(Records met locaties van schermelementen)

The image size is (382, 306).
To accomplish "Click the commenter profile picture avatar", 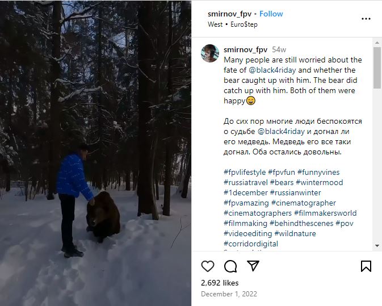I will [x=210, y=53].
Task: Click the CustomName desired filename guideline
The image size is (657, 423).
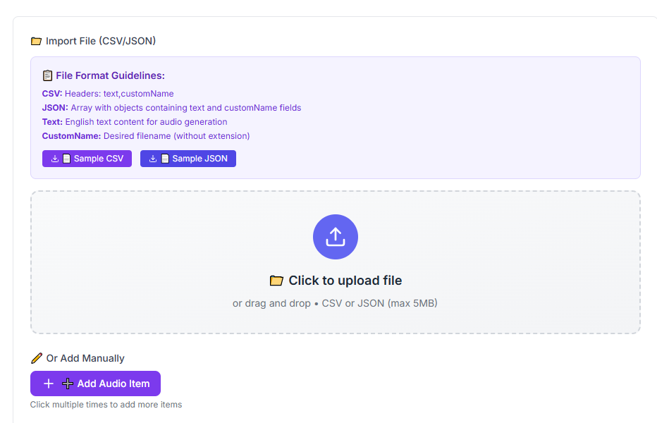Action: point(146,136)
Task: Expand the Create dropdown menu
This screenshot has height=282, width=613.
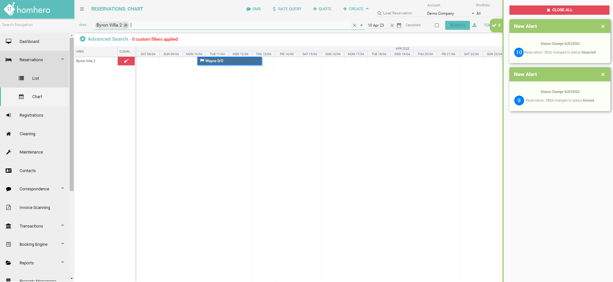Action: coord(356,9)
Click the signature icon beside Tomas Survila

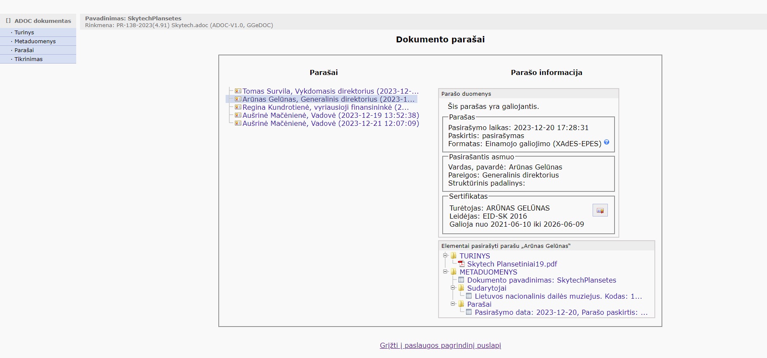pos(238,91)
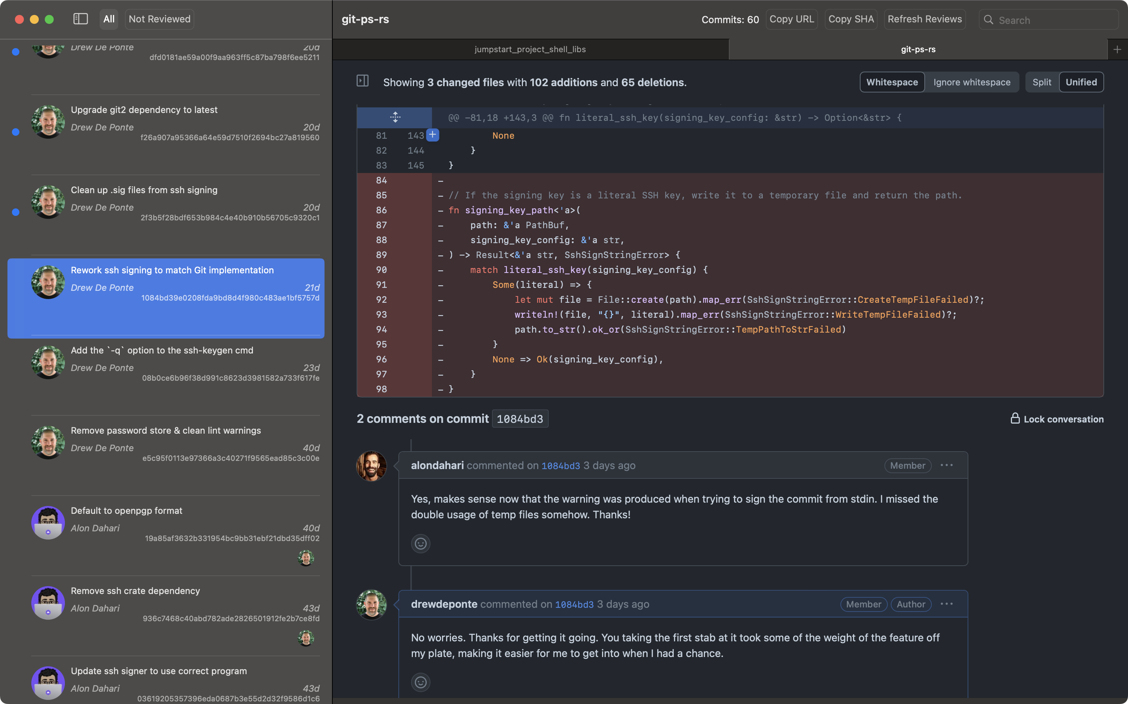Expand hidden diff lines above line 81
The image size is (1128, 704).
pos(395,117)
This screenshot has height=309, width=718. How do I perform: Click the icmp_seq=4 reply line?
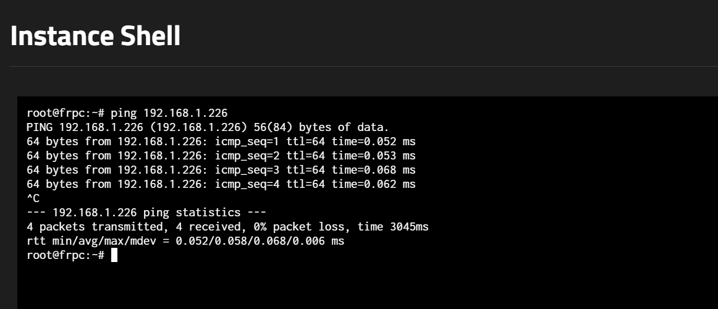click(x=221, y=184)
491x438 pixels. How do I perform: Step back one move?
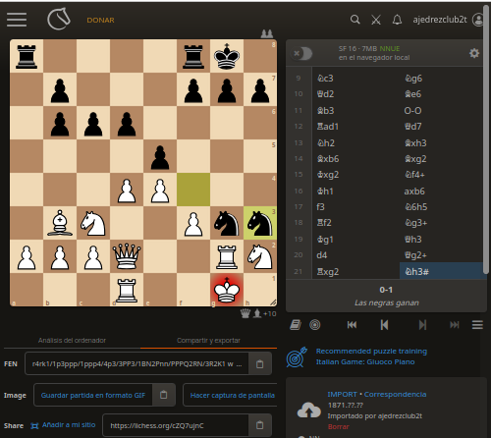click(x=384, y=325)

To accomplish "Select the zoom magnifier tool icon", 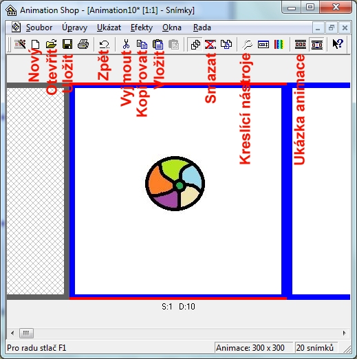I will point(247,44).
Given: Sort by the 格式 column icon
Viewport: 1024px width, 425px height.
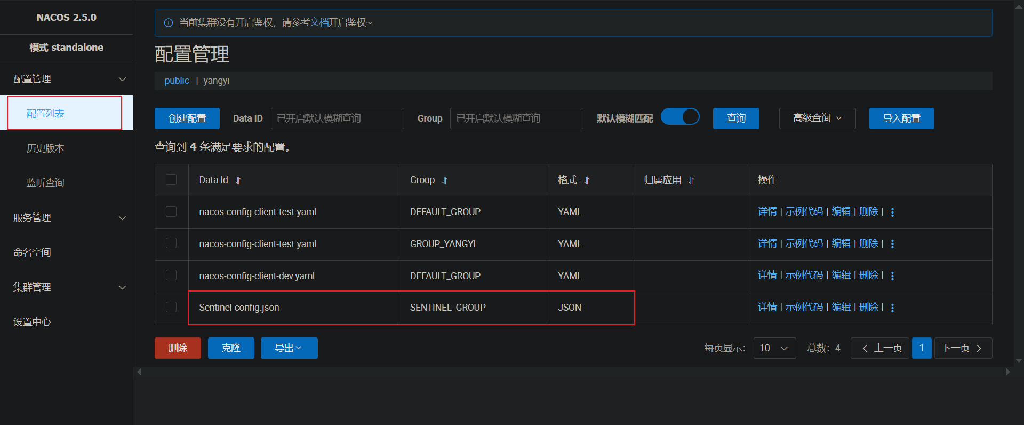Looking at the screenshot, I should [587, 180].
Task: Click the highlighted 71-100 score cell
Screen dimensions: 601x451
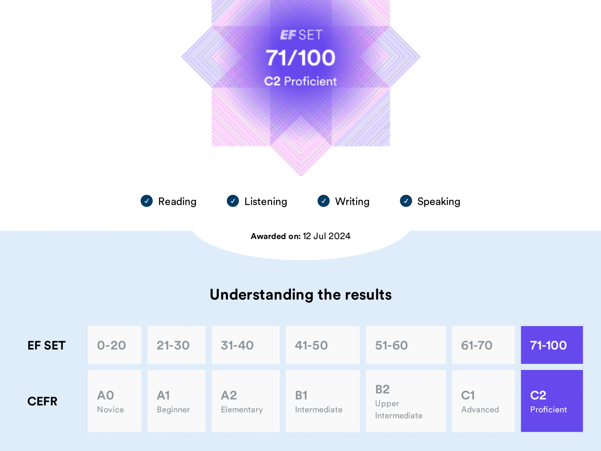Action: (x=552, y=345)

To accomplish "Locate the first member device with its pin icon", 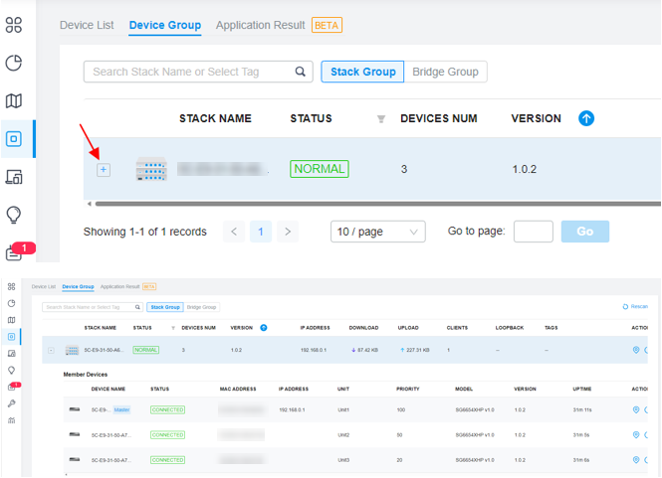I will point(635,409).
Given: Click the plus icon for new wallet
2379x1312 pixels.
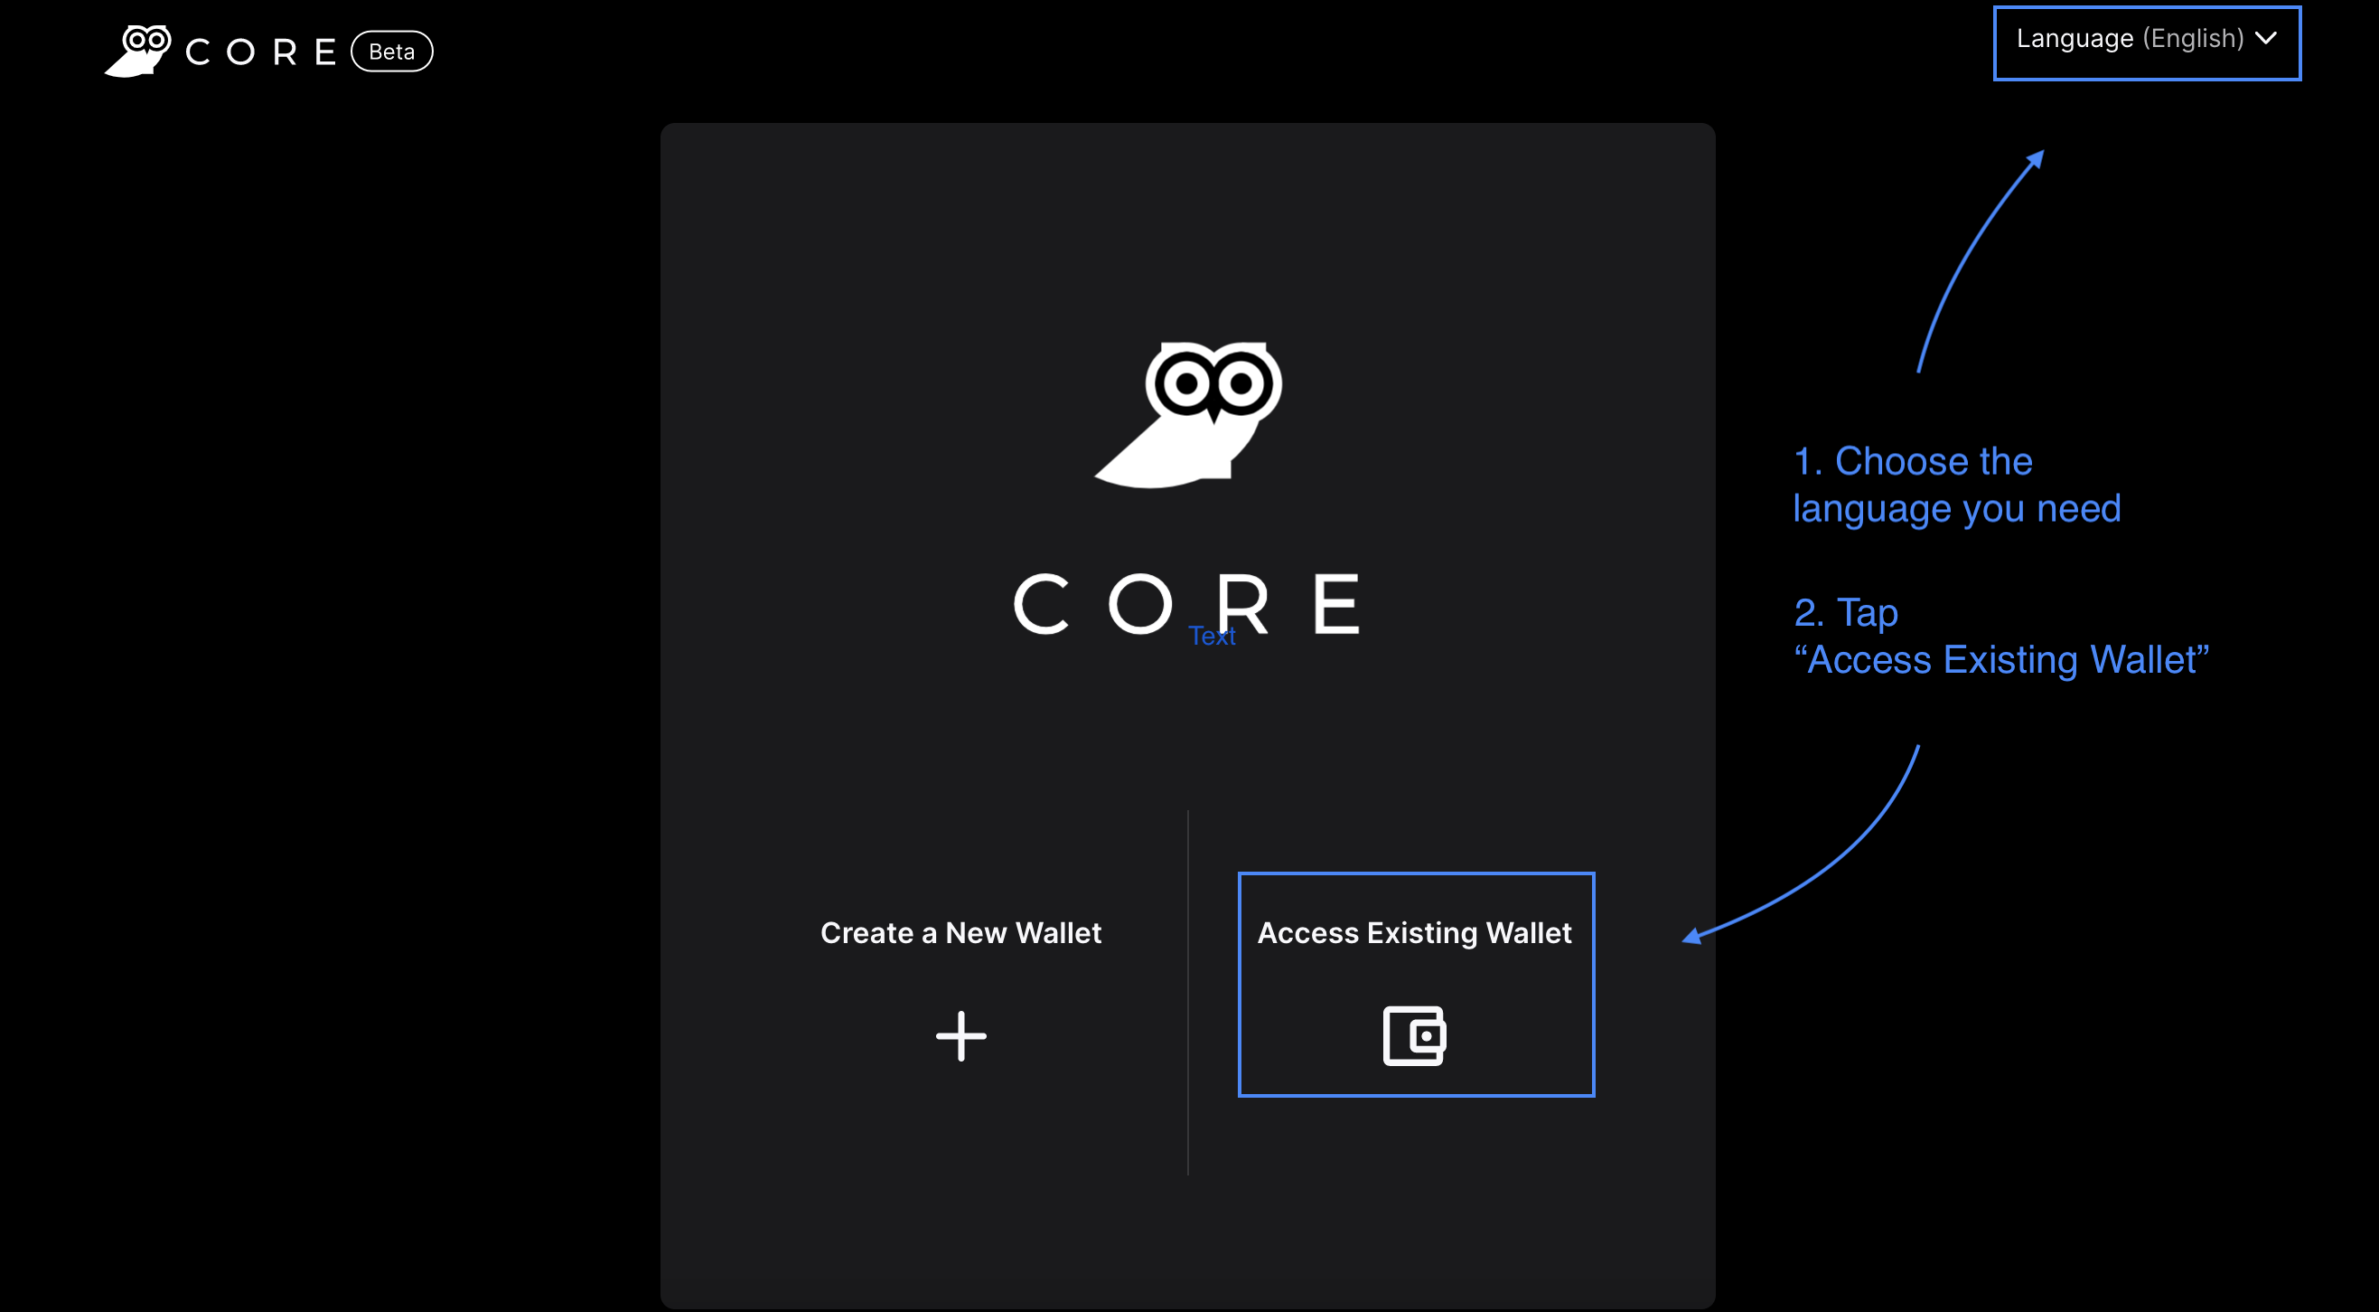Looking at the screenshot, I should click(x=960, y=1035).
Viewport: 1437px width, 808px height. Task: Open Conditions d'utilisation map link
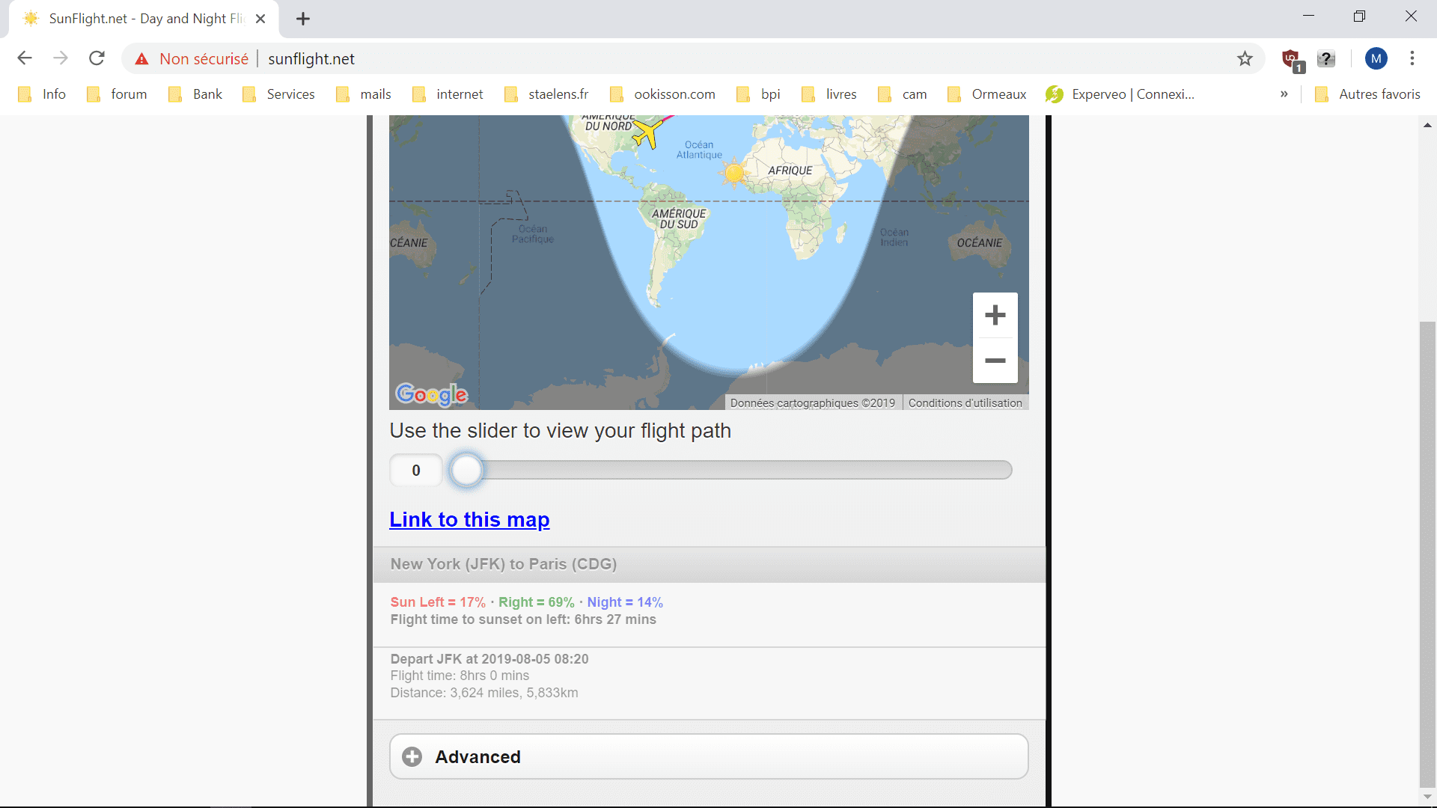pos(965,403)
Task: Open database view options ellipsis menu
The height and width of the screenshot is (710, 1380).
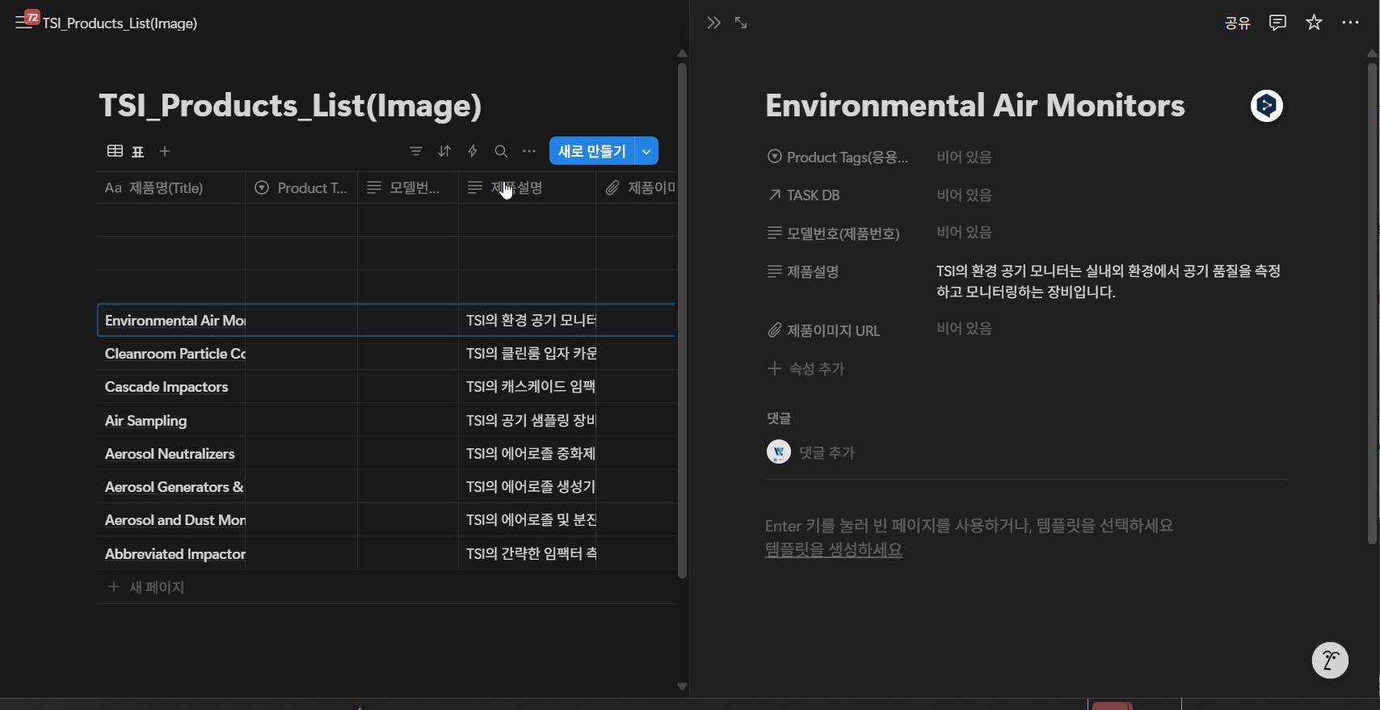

OEFENDOEL: Geef alsjeblieft de regels letterlijk terug, te beginnen bij de regel met "Task: Expand the Create dropdown menu" en doorlopend tot en met de regel met "click(x=221, y=184)". Laat de afbeeldingen in je antwoord weg.

ANTWOORD:
Task: Expand the Create dropdown menu
This screenshot has height=282, width=613.
Action: coord(356,9)
Click the signature icon beside Tomas Survila

pos(238,91)
Expand hidden diff lines above line 81
The image size is (1128, 704).
pos(395,117)
This screenshot has height=309, width=718. How do I perform: Click the icmp_seq=4 reply line?
click(x=221, y=184)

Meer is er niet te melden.